FIG. 5 is a polar plot of an example of the radiation pattern, in azimuth, of the antenna, created by taking a Θ=45 pattern shown in FIG. 4A. The conical cut creates a surface representation of the antenna gain.

FIG. 6 is block diagram of the antenna shown in FIG. 2, constructed in accordance with the teachings of this invention.

FIGS. 7A and 7B are plan views of a printed circuit board pair used to construct the antenna shown schematically in FIG. 6.

FIGS. 8A and 8B are plan views of the opposite sides of the printed circuit boards shown in FIGS. 7A and 7B.

FIG. 9 is a sectional view of the assembled printed circuit board pair taken at the balun location.
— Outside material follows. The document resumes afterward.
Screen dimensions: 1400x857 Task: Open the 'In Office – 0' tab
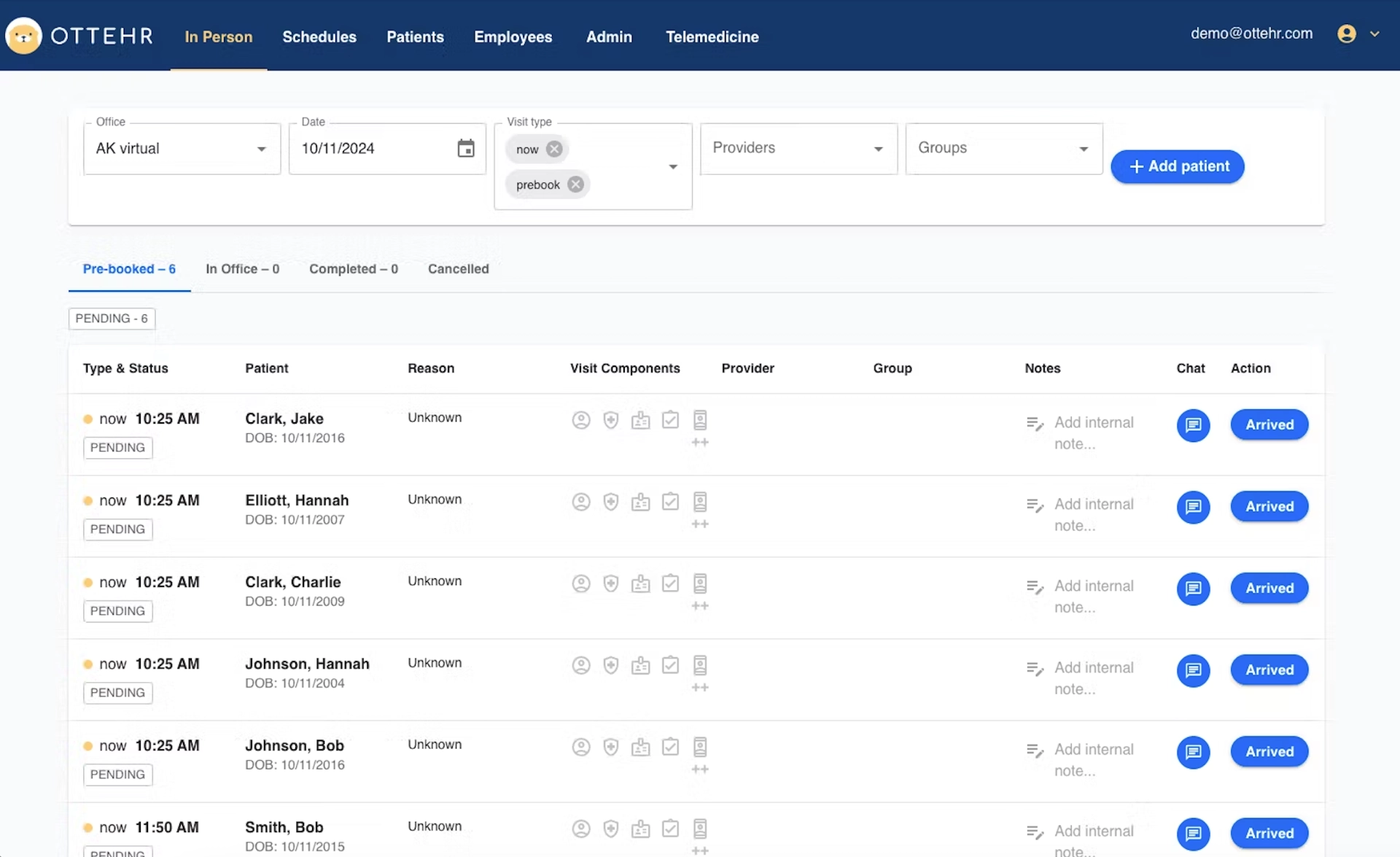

BACKGROUND OF THE INVENTION

1. Field of the Invention

This invention relates to compact, phase array antennas and, more particularly, to a phase array antenna for use in a vehicular radio frequency identification system.

2. Background of the Invention

As will be appreciated by those skilled in the art, railroads are beginning to use a radio frequency identification (RFID) systems to keep track of their rolling equipment. As illustrated in FIG. 1, in such RFID systems, a tag 10 attached to the side of a moving railroad car responds to interrogation signals from a trackside antenna 12. Coded information about the passing railroad car is received by the trackside RFID equipment. Reliable operation depends on a sustained RF link between the fixed trackside antenna 12 and the moving tag antenna 10 so that multiple cycles of sequentially-coded data are transmitted and received.

Where there are adjacent parallel tracks, the tags on the inside car surfaces (i.e. the car surface between the two tracks) must be read by a low-profile trackside antenna. The top surface of a trackside antenna for such an interior antenna must be close to the ground (i.e. not extend above the rail), both by regulation, and by the nature of its environment. Also, because of the limited space between tracks, the trackside antenna is necessarily close to the passing RFID tags. These geometric factors create a very unfavorable situation for the antenna-to-antenna link: the effective gain of the railroad tag antenna in the direction of the trackside antenna is suppressed, and the overlap of the two antenna patterns tends to be brief because of the rapidly-changing angular geometry and the directive nature of the patterns. The relatively weak link, which exists for only a short duration using prior art trackside antennas, produces unreliable tag reads.

SUMMARY OF THE INVENTION

An object of this invention is the provision of a fixed, restricted-height antenna, which provides enhanced tag illumination in a radio frequency identification system.

Another object of this invention is the provision of a mechanically simple, printed circuit antenna array with a printed circuit unbalanced to balanced feed, so that critical parts of the assembly can be readily manufactured using printed wiring technology.

Briefly, this invention contemplates the provision of a multi-element, H plane, phased, dipole array antenna with a useful gain over a wide angle in azimuth and over a controlled sector in elevation. Two printed wiring boards feed and can support the dipole antenna elements. The phase and spacing of the dipole elements establish the radiation elevation angle, and a planar metallic reflector, spaced on the order of a half wavelength of the RF signal from the dipole array, interacts with the dipole-element pattern, to provide the wide angle azimuth gain.